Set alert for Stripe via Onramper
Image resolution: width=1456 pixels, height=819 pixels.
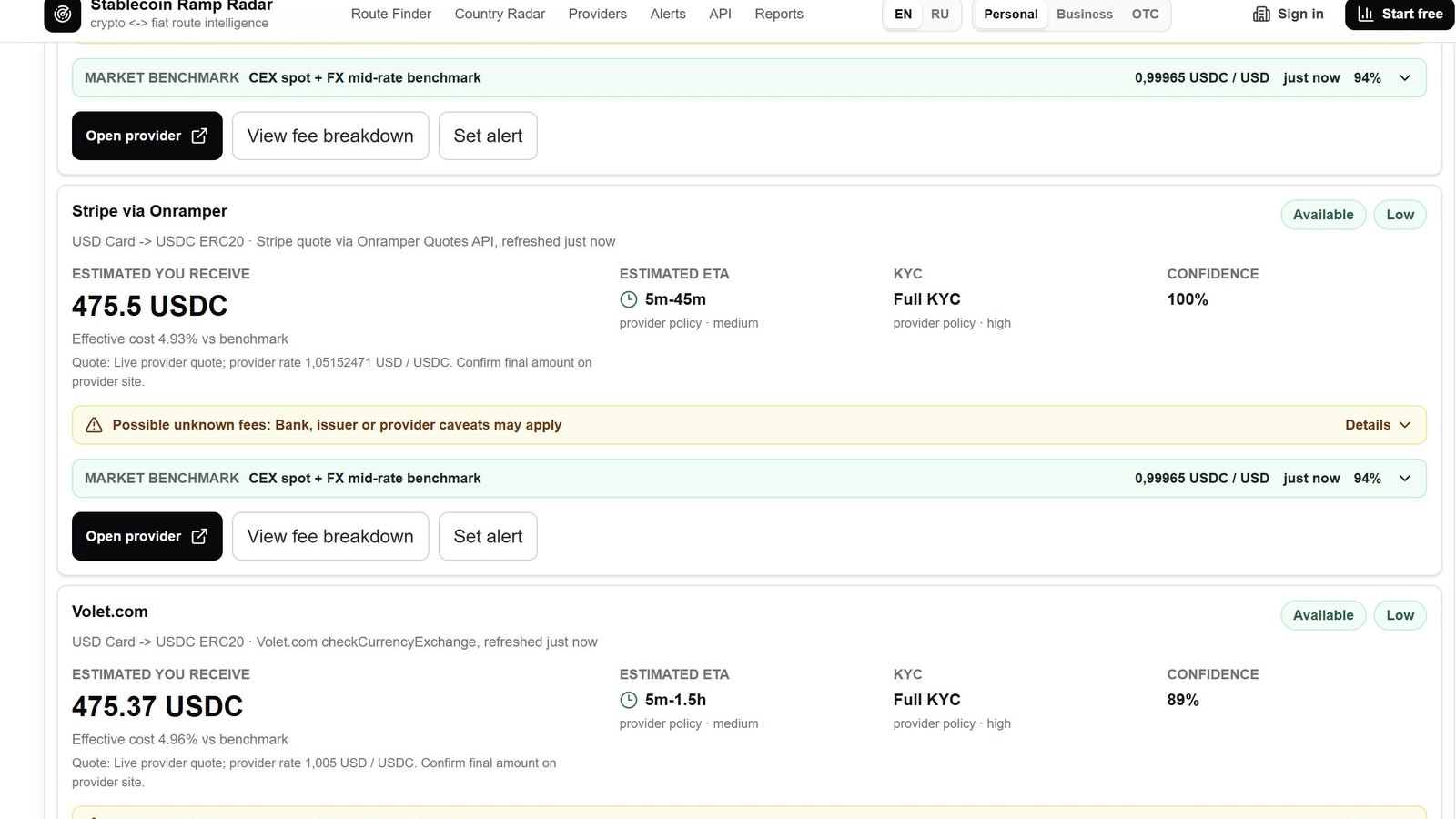(x=488, y=536)
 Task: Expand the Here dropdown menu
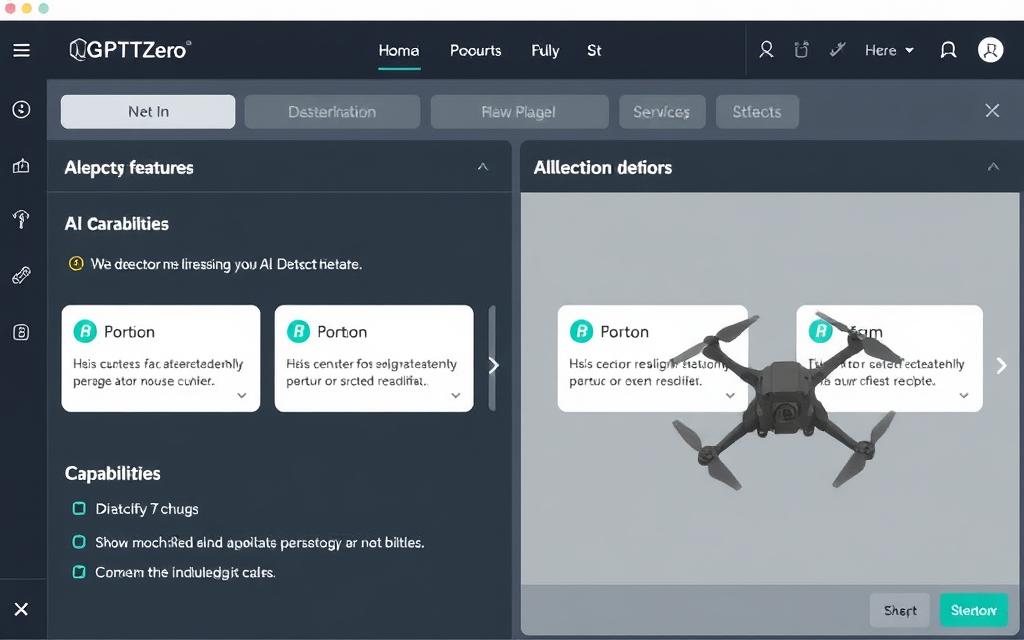tap(889, 49)
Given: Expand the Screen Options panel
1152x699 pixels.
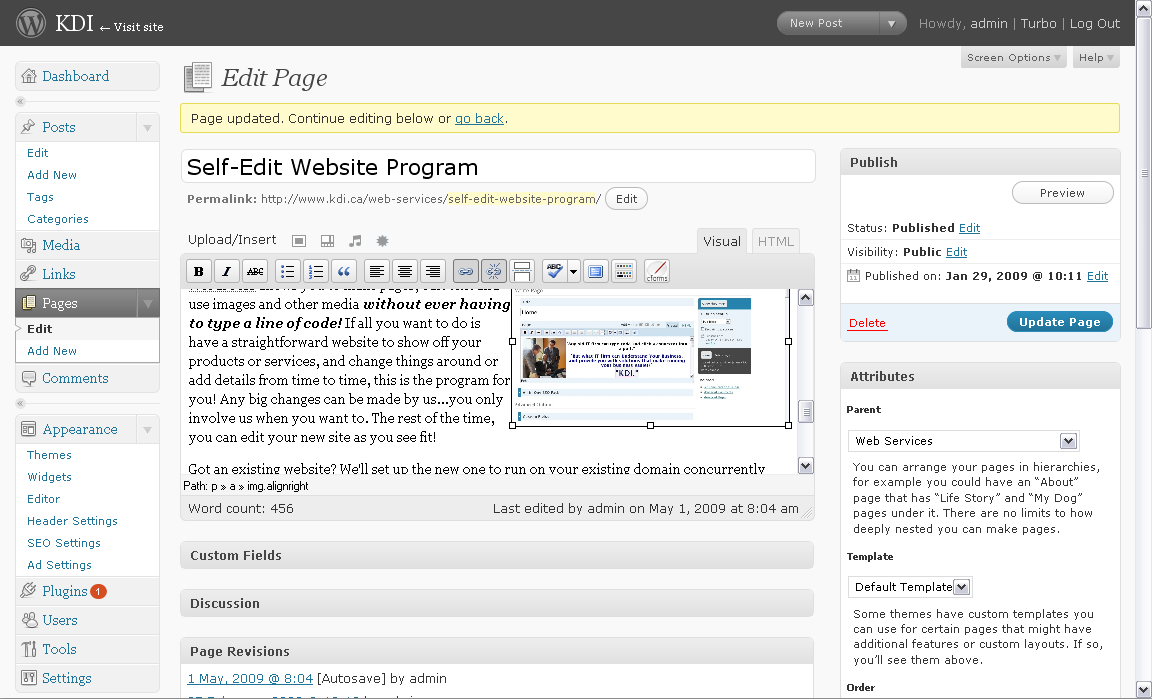Looking at the screenshot, I should (x=1014, y=58).
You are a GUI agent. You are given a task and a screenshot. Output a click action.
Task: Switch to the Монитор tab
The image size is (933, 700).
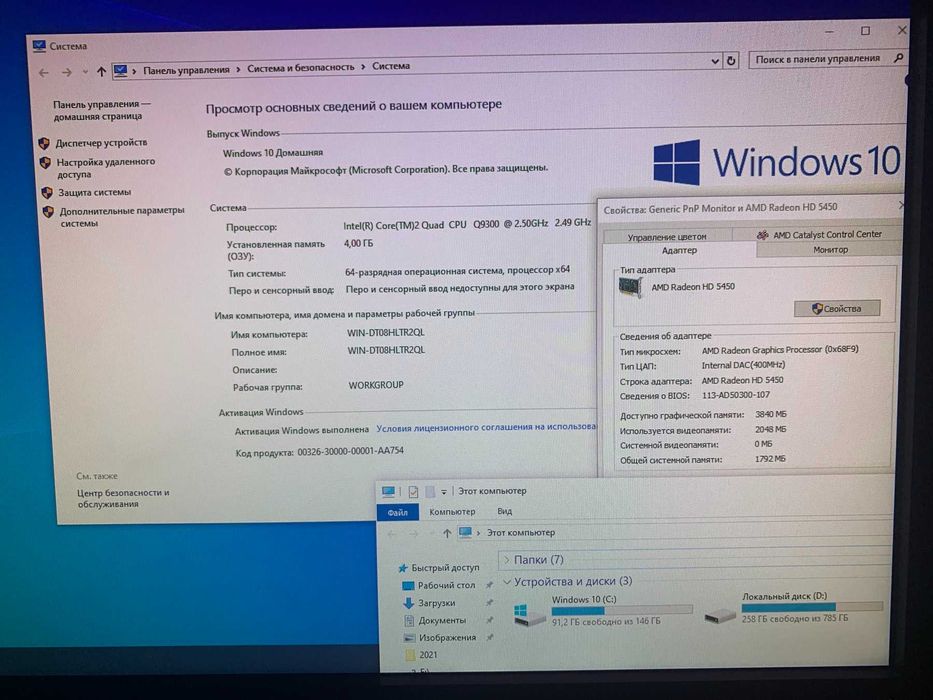tap(830, 249)
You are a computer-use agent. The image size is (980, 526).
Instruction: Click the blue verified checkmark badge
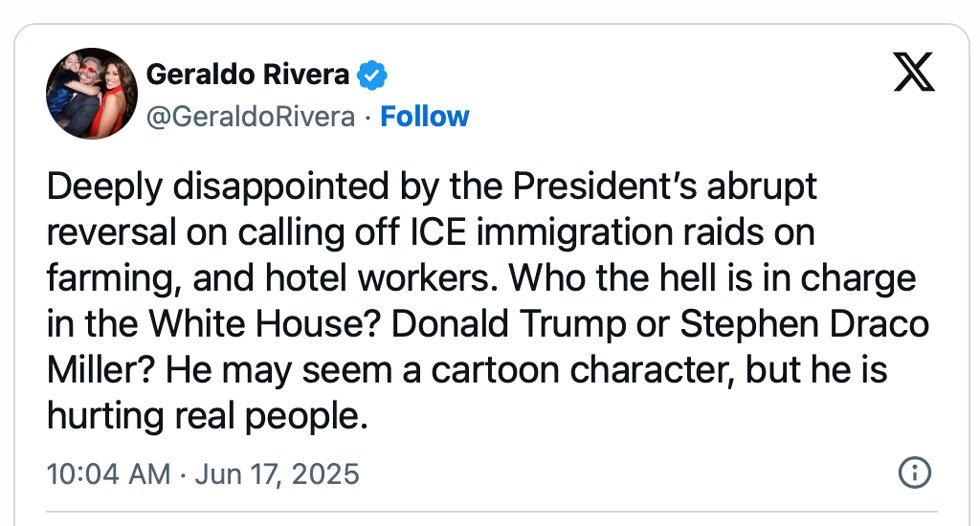coord(372,75)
-.-.-
Task statement => Leave every picture out. Retype the remaining data exactly.

Output of the exercise =>
Set alert for Stripe via Onramper
Image resolution: width=1456 pixels, height=819 pixels.
(x=488, y=536)
 Task: Expand the Here dropdown menu
tap(889, 49)
Given: Expand the Screen Options panel
1152x699 pixels.
Looking at the screenshot, I should (x=1014, y=58).
You are a GUI agent. You are given a task and a screenshot. Output a click action.
Task: Switch to the Монитор tab
The image size is (933, 700).
tap(830, 249)
You are a computer-use agent. The image size is (980, 526).
Instruction: Click the blue verified checkmark badge
coord(372,75)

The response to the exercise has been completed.